Controlled HPHT annealing of SiV-doped nanodiamonds at SOLEIL synchrotron: structural and optical investigations

Diamonds and nanodiamonds (NDs) containing quantum color centers, such as nitrogen-vacancy (NV) centers, have been widely studied in recent years for their promising applications across various fields, including cryptography and telecommunications, medical sciences, and sensing. In the context of sensing, recent studies on color centers such as silicon-vacancy (SiV) and germanium-vacancy (GeV) centers have shown great potential for measuring physical quantities like magnetic fields, temperature, and strain. This is due to their intense zero-phonon line (ZPL) optical signal, about 80% of their total luminescence, which is characteristic of group-IV color centers (G4V) [1]. In our recent papers, we demonstrated that as-grown CVD NDs containing SiV and GeV centers, featuring luminescent ZPLs and excellent photostability at room temperature, can function effectively as nanosensors of high stress and pressure conditions (up to 180 GPa) [2, 3]. To advance our research, in this work we investigate the optical properties of SiV centers in as-grown NDs at cryogenic temperatures.
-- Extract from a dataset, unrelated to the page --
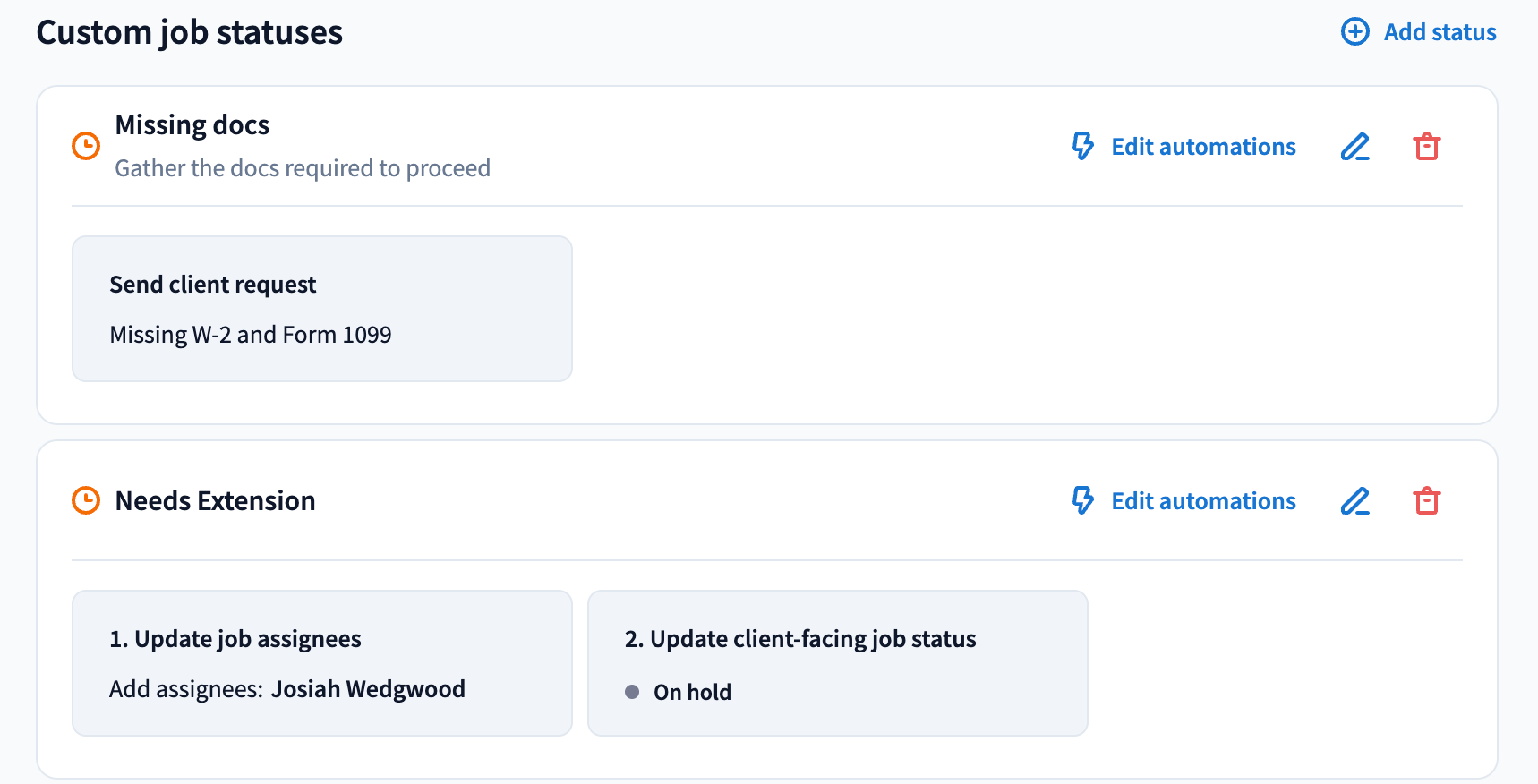Select the Send client request automation card
This screenshot has width=1538, height=784.
click(322, 309)
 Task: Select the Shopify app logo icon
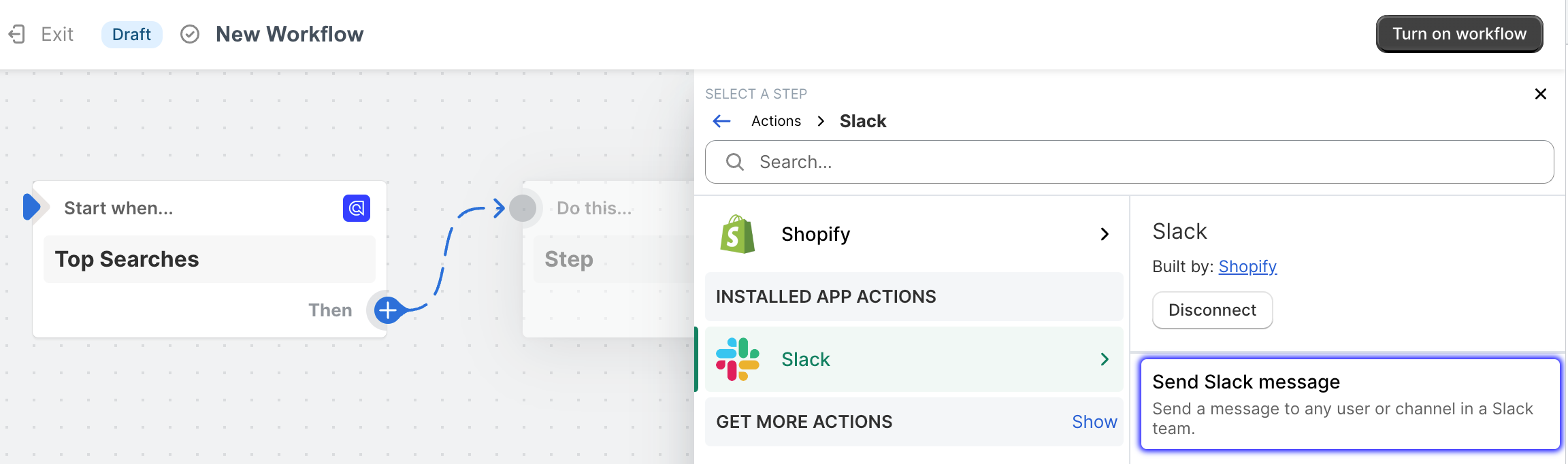[738, 233]
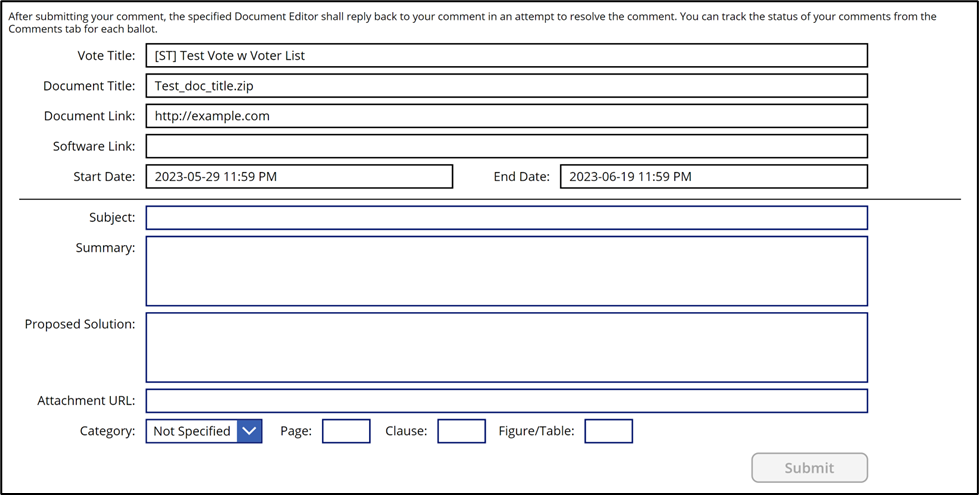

For SiV centers, which have spin 1/2, the fine structure should become accessible through the Jahn-Teller effect, which lifts the degeneracy at cryogenic temperatures (< 20 K). However, experiments on our as-grown NDs reveal significant spectral broadening even at around 9 K, caused by lattice strain, which prevents access to the optically addressable electronic spin states of the SiV center. To overcome this limitation, we propose an original post-treatment involving high-pressure and high-temperature (HPHT) annealing using the Paris–Edinburgh press. In fact, the gradual increase of temperature and pressure allows for control over the undesired diamond-to-graphite phase transition. HPHT annealing experiments were conducted at the PSICHE beamline of Synchrotron SOLEIL [4], where X-ray diffraction and tomography analyses enabled precise monitoring of P,T parameters and made it possible for the first time to access single fine-structure transitions of the in such SiV-NDs. References [1] C. Bradac, et al., Nat. Commun. 10, 1 (2019). [2] B. Vindolet, et al., Phys. Rev. B 106, 214109 (2022). [3] M. De Feudis, et al., Adv. Mater. Interfaces 7, 1901408 (2019). [4] L. Henry et al., J. Synchrotron Rad. 29 (2022).